In an interview yesterday Mr. Taylor said he supports the law’s attempt to tackle the yawning achievement gap between white and minority students by emphasizing standards and accountability. “There’s no single position emanating from the civil rights community,” said Mr. Taylor, “but there’s a strong view that school reform at the federal level is necessary.”

….. According to a report released this month by the liberal Center for American Progress, Connecticut ranks first out of 50 states and the District of Columbia on 4th-grade reading proficiency. But in that same category, it has the worst achievement gap in the nation.

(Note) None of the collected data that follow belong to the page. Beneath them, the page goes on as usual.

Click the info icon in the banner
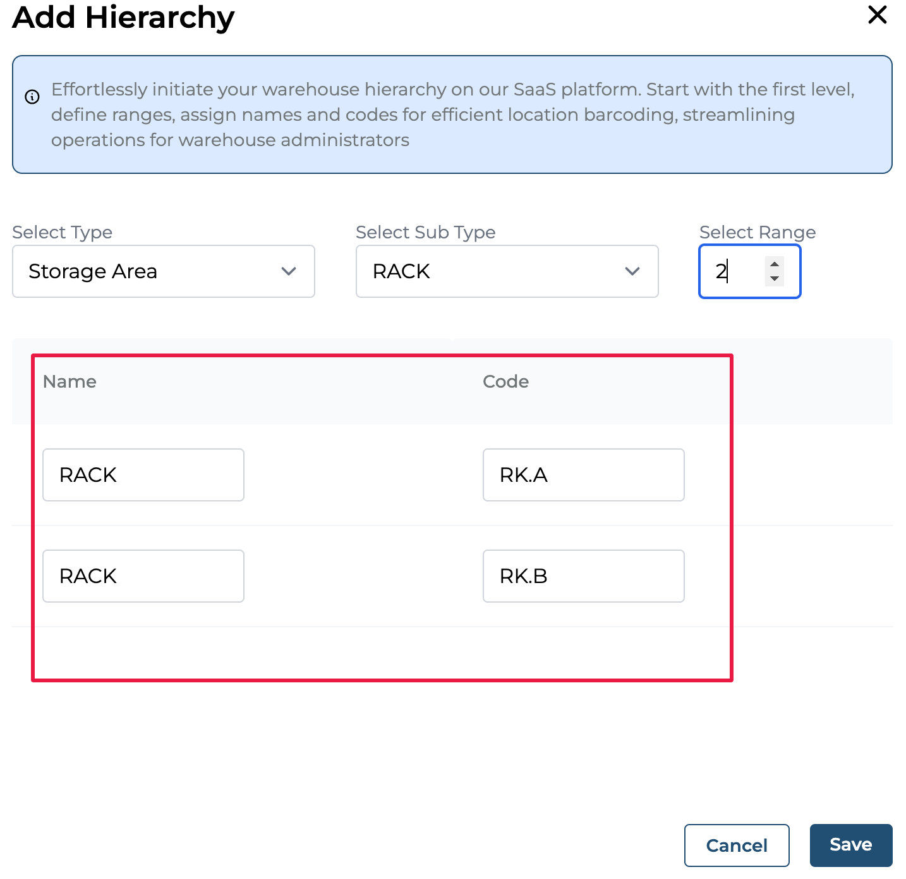Image resolution: width=906 pixels, height=879 pixels. pos(32,97)
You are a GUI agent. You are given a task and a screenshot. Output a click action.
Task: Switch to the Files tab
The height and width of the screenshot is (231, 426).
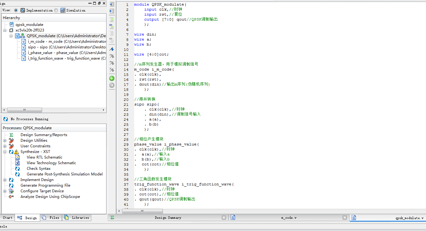click(x=51, y=218)
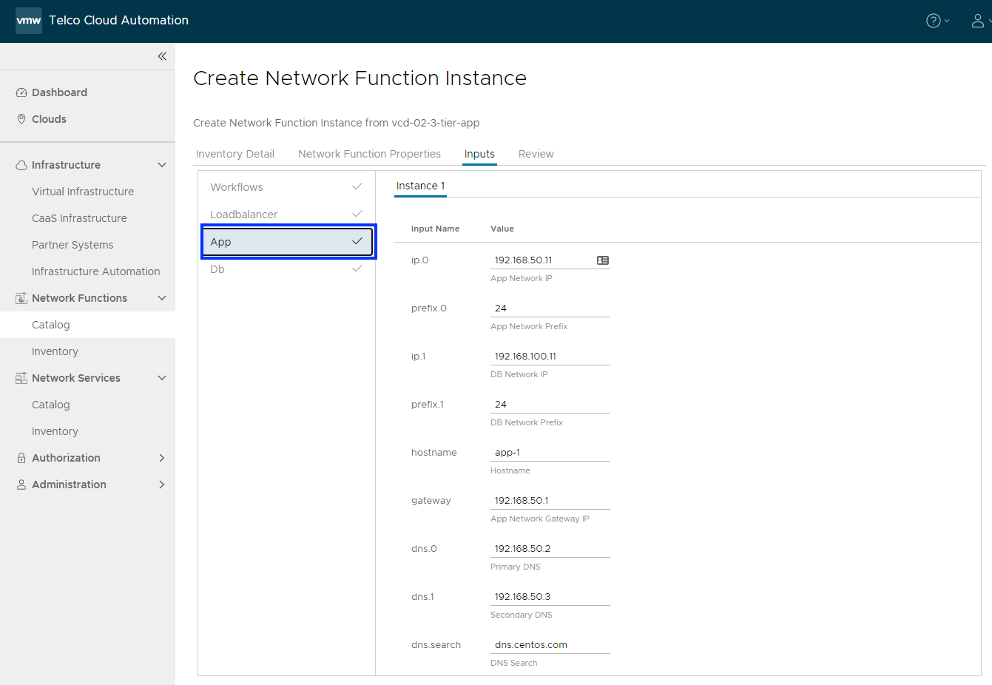Open Virtual Infrastructure link
Viewport: 992px width, 685px height.
click(83, 192)
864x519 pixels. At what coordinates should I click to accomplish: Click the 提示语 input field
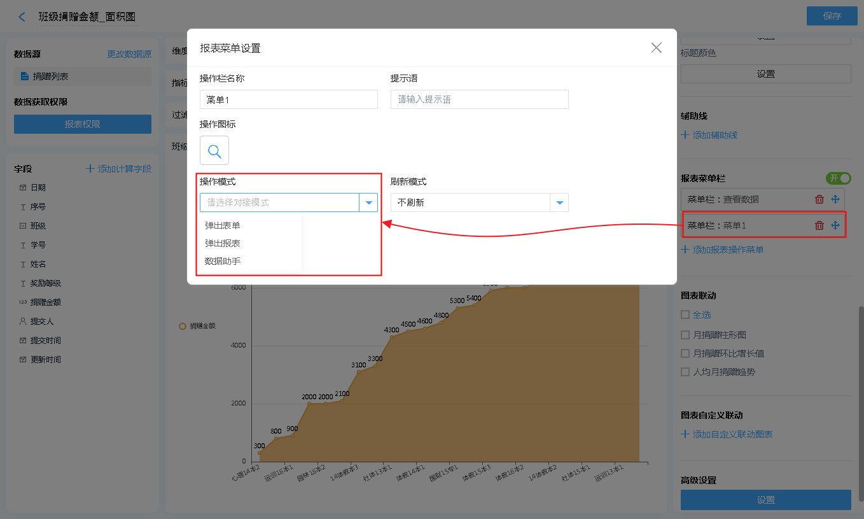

“Compared to other states,” says the study, “Connecticut ranked 51st on the achievement gap between low-income students and non-poor students in 4th-grade reading.” In other words, Connecticut is doing an excellent job of educating mostly white privileged kids, but few others are learning. Any wonder it opposes a law called No Child Left Behind?

QUESTION 3: Why isn’t there more emphasis on New Orleans residents who refused ORDERS to evacuate?

From an AP story by Ron Fournier (2nd para):

There’s plenty of blame to go around – the White House, Congress, federal agencies, local governments, police and even residents of the Gulf Coast who refused orders to evacuate.

Why are the people who refused to go named LAST? Everyone other than law-enforcement, health-care, and relief officials should either have been out of the city or in the SuperDome. Relief agencies should have been in a position to help the few who weren’t mobile and had no family. It is my opinion that a large percentage of those who refused to go planned to stay for only one reason–plunder. The proof of that is on your TV screen.